__Work instruction__
Please reproduce the data in its entirety, word for word.

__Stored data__

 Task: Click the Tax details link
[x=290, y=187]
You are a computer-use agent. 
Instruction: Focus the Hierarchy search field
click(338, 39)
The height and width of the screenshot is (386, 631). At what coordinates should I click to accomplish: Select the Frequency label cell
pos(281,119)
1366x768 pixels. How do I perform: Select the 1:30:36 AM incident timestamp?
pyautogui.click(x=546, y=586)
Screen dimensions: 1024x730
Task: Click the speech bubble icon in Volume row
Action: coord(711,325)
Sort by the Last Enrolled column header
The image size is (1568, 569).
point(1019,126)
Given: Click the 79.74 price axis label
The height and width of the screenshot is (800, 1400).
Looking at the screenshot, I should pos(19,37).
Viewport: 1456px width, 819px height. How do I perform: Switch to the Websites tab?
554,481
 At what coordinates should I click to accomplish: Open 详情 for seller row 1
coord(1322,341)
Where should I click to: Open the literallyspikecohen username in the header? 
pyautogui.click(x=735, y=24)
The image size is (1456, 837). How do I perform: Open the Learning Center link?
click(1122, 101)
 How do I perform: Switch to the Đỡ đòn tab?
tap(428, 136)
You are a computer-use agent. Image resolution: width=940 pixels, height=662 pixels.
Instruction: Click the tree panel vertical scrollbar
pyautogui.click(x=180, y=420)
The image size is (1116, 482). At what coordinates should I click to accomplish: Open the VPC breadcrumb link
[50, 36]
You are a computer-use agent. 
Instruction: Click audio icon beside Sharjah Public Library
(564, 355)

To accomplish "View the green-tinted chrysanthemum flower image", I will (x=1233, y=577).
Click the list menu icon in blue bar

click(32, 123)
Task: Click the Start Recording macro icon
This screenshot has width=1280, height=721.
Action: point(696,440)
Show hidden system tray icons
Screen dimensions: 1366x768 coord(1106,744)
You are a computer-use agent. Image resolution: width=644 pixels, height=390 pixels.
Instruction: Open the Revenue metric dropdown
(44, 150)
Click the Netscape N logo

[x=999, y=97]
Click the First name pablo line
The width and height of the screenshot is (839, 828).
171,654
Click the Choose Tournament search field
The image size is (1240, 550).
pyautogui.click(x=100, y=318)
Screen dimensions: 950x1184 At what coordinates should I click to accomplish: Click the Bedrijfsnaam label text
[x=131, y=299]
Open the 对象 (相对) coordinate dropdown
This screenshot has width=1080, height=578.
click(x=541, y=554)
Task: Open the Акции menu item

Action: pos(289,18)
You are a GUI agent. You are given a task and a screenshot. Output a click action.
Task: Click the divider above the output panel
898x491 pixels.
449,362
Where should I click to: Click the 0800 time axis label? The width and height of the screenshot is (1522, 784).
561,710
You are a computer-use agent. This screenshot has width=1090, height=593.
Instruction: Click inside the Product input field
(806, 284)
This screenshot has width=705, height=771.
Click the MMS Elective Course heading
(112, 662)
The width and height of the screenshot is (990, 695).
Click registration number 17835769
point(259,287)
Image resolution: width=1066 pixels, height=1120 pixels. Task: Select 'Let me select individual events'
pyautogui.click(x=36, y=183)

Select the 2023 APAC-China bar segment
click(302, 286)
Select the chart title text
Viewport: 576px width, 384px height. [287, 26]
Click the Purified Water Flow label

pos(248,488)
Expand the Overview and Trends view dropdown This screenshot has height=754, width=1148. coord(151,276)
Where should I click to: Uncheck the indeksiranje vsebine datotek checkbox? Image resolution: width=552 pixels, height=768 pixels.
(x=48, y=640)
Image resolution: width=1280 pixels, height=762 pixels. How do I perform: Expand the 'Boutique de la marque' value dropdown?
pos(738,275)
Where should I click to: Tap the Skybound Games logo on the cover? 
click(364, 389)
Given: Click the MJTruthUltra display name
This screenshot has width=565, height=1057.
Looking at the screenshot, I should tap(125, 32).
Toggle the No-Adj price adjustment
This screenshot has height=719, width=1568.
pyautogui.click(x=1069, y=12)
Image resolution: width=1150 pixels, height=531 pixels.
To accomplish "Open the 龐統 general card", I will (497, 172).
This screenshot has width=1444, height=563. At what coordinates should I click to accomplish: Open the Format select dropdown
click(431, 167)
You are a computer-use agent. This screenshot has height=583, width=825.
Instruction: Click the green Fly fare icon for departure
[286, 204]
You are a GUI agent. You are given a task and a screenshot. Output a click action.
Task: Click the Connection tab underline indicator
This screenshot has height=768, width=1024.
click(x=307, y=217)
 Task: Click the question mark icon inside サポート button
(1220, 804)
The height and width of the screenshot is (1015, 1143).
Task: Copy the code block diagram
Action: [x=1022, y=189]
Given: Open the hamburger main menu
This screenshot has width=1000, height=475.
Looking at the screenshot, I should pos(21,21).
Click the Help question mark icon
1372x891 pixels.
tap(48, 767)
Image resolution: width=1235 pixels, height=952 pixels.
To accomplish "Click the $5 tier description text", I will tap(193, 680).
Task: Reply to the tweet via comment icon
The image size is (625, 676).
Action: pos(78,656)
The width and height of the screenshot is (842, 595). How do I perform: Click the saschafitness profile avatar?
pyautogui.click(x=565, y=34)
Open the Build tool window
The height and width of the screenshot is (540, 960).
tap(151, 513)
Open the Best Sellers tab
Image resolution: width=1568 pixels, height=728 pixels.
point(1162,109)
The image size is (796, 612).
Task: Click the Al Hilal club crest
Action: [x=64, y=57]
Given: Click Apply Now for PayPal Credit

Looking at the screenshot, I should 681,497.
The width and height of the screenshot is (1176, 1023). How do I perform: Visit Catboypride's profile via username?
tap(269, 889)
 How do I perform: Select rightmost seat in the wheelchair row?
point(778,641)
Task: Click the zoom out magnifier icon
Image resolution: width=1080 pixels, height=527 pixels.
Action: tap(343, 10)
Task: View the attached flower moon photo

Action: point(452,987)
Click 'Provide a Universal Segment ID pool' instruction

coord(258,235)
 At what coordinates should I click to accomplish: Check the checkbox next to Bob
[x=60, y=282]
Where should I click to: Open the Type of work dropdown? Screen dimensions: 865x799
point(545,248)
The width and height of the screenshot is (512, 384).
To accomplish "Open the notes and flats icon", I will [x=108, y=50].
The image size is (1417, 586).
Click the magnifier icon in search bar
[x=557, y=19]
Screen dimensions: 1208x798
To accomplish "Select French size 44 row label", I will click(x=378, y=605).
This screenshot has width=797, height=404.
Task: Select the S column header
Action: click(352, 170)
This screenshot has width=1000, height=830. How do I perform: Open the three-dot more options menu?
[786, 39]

__Task response__
 Task: Click the Tax details link
[x=290, y=187]
You are a computer-use agent. 
Instruction: Focus the Hierarchy search field
click(338, 39)
The height and width of the screenshot is (386, 631). At what coordinates should I click to accomplish: Select the Frequency label cell
pos(281,119)
1366x768 pixels. How do I perform: Select the 1:30:36 AM incident timestamp?
pyautogui.click(x=546, y=586)
Screen dimensions: 1024x730
Task: Click the speech bubble icon in Volume row
Action: coord(711,325)
Sort by the Last Enrolled column header
The image size is (1568, 569).
point(1019,126)
Given: Click the 79.74 price axis label
The height and width of the screenshot is (800, 1400).
Looking at the screenshot, I should pos(19,37).
Viewport: 1456px width, 819px height. How do I perform: Switch to the Websites tab?
554,481
 At what coordinates should I click to accomplish: Open 详情 for seller row 1
coord(1322,341)
Where should I click to: Open the literallyspikecohen username in the header? 
pyautogui.click(x=735, y=24)
The image size is (1456, 837). How do I perform: Open the Learning Center link?
click(1122, 101)
 How do I perform: Switch to the Đỡ đòn tab?
tap(428, 136)
You are a computer-use agent. Image resolution: width=940 pixels, height=662 pixels.
Instruction: Click the tree panel vertical scrollbar
pyautogui.click(x=180, y=420)
The image size is (1116, 482). At what coordinates should I click to accomplish: Open the VPC breadcrumb link
[50, 36]
You are a computer-use agent. 
Instruction: Click audio icon beside Sharjah Public Library
(564, 355)

To accomplish "View the green-tinted chrysanthemum flower image", I will (x=1233, y=577).
Click the list menu icon in blue bar

click(32, 123)
Task: Click the Start Recording macro icon
This screenshot has width=1280, height=721.
Action: point(696,440)
Show hidden system tray icons
Screen dimensions: 1366x768 coord(1106,744)
You are a computer-use agent. Image resolution: width=644 pixels, height=390 pixels.
Instruction: Open the Revenue metric dropdown
(44, 150)
Click the Netscape N logo

[x=999, y=97]
Click the First name pablo line
The width and height of the screenshot is (839, 828).
171,654
Click the Choose Tournament search field
The image size is (1240, 550).
pyautogui.click(x=100, y=318)
Screen dimensions: 950x1184 At what coordinates should I click to accomplish: Click the Bedrijfsnaam label text
[x=131, y=299]
Open the 对象 (相对) coordinate dropdown
This screenshot has width=1080, height=578.
click(x=541, y=554)
Task: Open the Акции menu item

Action: pos(289,18)
You are a GUI agent. You are given a task and a screenshot. Output a click action.
Task: Click the divider above the output panel
898x491 pixels.
449,362
Where should I click to: Click the 0800 time axis label? The width and height of the screenshot is (1522, 784).
561,710
You are a computer-use agent. This screenshot has width=1090, height=593.
Instruction: Click inside the Product input field
(806, 284)
This screenshot has width=705, height=771.
Click the MMS Elective Course heading
(112, 662)
The width and height of the screenshot is (990, 695).
Click registration number 17835769
point(259,287)
Image resolution: width=1066 pixels, height=1120 pixels. Task: Select 'Let me select individual events'
pyautogui.click(x=36, y=183)

Select the 2023 APAC-China bar segment
click(302, 286)
Select the chart title text
Viewport: 576px width, 384px height. [287, 26]
Click the Purified Water Flow label

pos(248,488)
Expand the Overview and Trends view dropdown This screenshot has height=754, width=1148. coord(151,276)
Where should I click to: Uncheck the indeksiranje vsebine datotek checkbox? Image resolution: width=552 pixels, height=768 pixels.
(x=48, y=640)
Image resolution: width=1280 pixels, height=762 pixels. How do I perform: Expand the 'Boutique de la marque' value dropdown?
pos(738,275)
Where should I click to: Tap the Skybound Games logo on the cover? 
click(364, 389)
Given: Click the MJTruthUltra display name
This screenshot has width=565, height=1057.
Looking at the screenshot, I should tap(125, 32).
Toggle the No-Adj price adjustment
This screenshot has height=719, width=1568.
pyautogui.click(x=1069, y=12)
Image resolution: width=1150 pixels, height=531 pixels.
To accomplish "Open the 龐統 general card", I will (497, 172).
This screenshot has width=1444, height=563. At what coordinates should I click to accomplish: Open the Format select dropdown
click(431, 167)
You are a computer-use agent. This screenshot has height=583, width=825.
Instruction: Click the green Fly fare icon for departure
[286, 204]
You are a GUI agent. You are given a task and a screenshot. Output a click action.
Task: Click the Connection tab underline indicator
This screenshot has height=768, width=1024.
click(x=307, y=217)
 Task: Click the question mark icon inside サポート button
(1220, 804)
The height and width of the screenshot is (1015, 1143).
Task: Copy the code block diagram
Action: [x=1022, y=189]
Given: Open the hamburger main menu
This screenshot has width=1000, height=475.
Looking at the screenshot, I should pos(21,21).
Click the Help question mark icon
1372x891 pixels.
tap(48, 767)
Image resolution: width=1235 pixels, height=952 pixels.
To accomplish "Click the $5 tier description text", I will tap(193, 680).
Task: Reply to the tweet via comment icon
The image size is (625, 676).
Action: pos(78,656)
The width and height of the screenshot is (842, 595). How do I perform: Click the saschafitness profile avatar?
pyautogui.click(x=565, y=34)
Open the Build tool window
The height and width of the screenshot is (540, 960).
tap(151, 513)
Open the Best Sellers tab
Image resolution: width=1568 pixels, height=728 pixels.
point(1162,109)
The image size is (796, 612).
Task: Click the Al Hilal club crest
Action: [x=64, y=57]
Given: Click Apply Now for PayPal Credit

Looking at the screenshot, I should 681,497.
The width and height of the screenshot is (1176, 1023). How do I perform: Visit Catboypride's profile via username?
tap(269, 889)
 How do I perform: Select rightmost seat in the wheelchair row?
point(778,641)
Task: Click the zoom out magnifier icon
Image resolution: width=1080 pixels, height=527 pixels.
Action: tap(343, 10)
Task: View the attached flower moon photo

Action: point(452,987)
Click 'Provide a Universal Segment ID pool' instruction

coord(258,235)
 At what coordinates should I click to accomplish: Check the checkbox next to Bob
[x=60, y=282]
Where should I click to: Open the Type of work dropdown? Screen dimensions: 865x799
point(545,248)
The width and height of the screenshot is (512, 384).
To accomplish "Open the notes and flats icon", I will [x=108, y=50].
The image size is (1417, 586).
Click the magnifier icon in search bar
[x=557, y=19]
Screen dimensions: 1208x798
To accomplish "Select French size 44 row label", I will click(x=378, y=605).
This screenshot has width=797, height=404.
Task: Select the S column header
Action: click(352, 170)
This screenshot has width=1000, height=830. How do I perform: Open the three-dot more options menu?
[786, 39]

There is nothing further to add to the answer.